Domestic team information
- 2024–present: Tasmania
- 2025: Hobart Hurricanes
- LA debut: 3 December 2024 Tasmania v Queensland
- FC debut: 8 February 2025 Tasmania v Victoria

Career statistics
| Competition | FC | LA | T20 |
| Matches | 2 | 6 | 1 |
| Runs scored | 67 | 17 | 0 |
| Batting average | 16.75 | 5.66 | 0.00 |
| 100s/50s | 0/0 | 0/0 | 0/0 |
| Top score | 47 | 7 | 0 |
| Balls bowled | 156 | 240 | 12 |
| Wickets | 2 | 4 | 0 |
| Bowling average | 55.00 | 64.00 | – |
| 5 wickets in innings | 0 | 0 | – |
| 10 wickets in match | 0 | 0 | – |
| Best bowling | 1/32 | 2/39 | – |
| Catches/stumpings | 1/– | 2/– | 0/0 |
- Source: Cricinfo, 26 July 2026

= Raf MacMillan =

Australian cricketer

Rafael MacMillan (born 1 February 2005) is an Australian cricketer who plays for Tasmania. He is a right-handed off-break bowler and right-handed batsman.

==Domestic career==
MacMillan played club cricket for St George District Cricket Club in New South Wales. He signed a two-year rookie contract with Tasmania in May 2024, having previously spent time in the New South Wales academy system.

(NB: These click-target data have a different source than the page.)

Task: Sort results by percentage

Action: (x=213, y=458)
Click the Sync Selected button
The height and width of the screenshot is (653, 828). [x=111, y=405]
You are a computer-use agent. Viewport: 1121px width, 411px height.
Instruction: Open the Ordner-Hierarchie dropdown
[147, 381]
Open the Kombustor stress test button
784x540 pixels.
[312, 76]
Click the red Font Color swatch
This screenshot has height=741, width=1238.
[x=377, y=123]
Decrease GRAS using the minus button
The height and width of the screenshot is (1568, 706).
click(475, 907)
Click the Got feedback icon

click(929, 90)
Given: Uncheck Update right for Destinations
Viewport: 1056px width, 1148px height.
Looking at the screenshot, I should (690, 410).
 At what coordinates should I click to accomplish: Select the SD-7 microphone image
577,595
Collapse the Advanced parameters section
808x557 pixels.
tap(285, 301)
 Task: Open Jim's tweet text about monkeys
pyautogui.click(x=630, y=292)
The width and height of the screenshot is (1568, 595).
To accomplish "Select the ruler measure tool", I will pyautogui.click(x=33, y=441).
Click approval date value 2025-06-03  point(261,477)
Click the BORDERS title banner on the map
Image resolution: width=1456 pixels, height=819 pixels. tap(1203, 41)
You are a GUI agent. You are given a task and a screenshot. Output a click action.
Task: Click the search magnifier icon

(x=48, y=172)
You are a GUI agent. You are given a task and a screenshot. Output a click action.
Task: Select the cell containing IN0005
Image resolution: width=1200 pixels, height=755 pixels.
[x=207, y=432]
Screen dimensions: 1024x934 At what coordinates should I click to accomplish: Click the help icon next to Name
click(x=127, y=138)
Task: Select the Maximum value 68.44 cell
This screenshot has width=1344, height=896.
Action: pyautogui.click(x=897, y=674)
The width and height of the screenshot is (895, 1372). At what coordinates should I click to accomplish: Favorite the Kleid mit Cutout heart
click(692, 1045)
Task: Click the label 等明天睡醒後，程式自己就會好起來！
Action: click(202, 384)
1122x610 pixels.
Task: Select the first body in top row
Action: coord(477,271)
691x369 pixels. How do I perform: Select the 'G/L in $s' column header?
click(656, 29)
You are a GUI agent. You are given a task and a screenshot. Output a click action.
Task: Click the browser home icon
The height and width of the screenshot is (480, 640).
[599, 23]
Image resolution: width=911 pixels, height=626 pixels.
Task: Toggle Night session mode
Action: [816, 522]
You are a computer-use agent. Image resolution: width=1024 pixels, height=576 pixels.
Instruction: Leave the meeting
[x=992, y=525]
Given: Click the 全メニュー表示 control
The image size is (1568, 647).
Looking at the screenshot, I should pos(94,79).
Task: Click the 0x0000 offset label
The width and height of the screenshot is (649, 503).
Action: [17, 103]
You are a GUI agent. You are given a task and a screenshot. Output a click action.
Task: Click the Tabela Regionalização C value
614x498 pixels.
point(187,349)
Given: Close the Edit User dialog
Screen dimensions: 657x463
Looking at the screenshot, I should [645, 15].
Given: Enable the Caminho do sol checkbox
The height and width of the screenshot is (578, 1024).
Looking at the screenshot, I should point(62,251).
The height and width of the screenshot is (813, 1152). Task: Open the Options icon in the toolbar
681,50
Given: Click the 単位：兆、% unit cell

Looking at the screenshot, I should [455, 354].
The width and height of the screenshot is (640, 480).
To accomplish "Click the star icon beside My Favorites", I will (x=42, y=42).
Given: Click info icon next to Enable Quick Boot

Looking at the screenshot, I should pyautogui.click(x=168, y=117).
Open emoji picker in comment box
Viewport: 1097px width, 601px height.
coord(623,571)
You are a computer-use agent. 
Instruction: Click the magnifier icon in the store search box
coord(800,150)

He made his One-Day Cup debut for Tasmania against Queensland on 3 December 2024. He made his first class cricket debut for Tasmania against Victoria on 8 February 2025 in the Sheffield Shield.

==International career==

MacMillan was an important member of the Australia national under-19 cricket team that won the 2024 Under-19 Cricket World Cup in South Africa, taking wickets in every Australia game including 3-16 against England. In the final against India U19, on 11 February 2024, he finished with figures of 3-43 from his ten overs. He received praise for his efforts in the tournament from Australia Under-19 coach Anthony Clark, who described him as "almost the final cog in the wheel ... he's good at what he does".